Pull out every line in the rows below that contains the string "Expand", matching case exactly.

Dataset rows =>
_____
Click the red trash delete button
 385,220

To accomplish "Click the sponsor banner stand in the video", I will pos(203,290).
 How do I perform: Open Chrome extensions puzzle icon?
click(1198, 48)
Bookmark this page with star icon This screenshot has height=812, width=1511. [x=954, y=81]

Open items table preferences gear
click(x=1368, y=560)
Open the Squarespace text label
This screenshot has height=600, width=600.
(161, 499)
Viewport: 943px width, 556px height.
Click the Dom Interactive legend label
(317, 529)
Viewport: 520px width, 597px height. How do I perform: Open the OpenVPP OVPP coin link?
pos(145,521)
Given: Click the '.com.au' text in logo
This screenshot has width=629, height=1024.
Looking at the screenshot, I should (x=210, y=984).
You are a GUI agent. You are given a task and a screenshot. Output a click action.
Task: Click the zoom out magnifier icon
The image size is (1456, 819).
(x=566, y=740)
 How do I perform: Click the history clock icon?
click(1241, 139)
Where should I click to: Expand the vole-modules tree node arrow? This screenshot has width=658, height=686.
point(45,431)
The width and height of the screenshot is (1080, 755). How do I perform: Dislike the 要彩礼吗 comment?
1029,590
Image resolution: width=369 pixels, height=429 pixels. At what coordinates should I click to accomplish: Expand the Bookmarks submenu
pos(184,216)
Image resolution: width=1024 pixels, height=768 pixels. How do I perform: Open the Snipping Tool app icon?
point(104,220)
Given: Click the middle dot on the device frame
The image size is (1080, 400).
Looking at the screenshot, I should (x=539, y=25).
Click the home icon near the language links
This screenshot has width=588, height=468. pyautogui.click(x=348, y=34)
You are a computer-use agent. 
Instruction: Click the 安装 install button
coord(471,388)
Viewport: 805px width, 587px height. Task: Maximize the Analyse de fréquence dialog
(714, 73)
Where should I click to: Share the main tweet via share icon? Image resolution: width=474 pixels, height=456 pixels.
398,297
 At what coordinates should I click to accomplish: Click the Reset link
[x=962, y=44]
_____
CORRECT RESULT =>
Where should I click to: Expand the vole-modules tree node arrow? This screenshot has width=658, height=686.
Image resolution: width=369 pixels, height=429 pixels. At what coordinates should I click to accomplish: Expand the Bookmarks submenu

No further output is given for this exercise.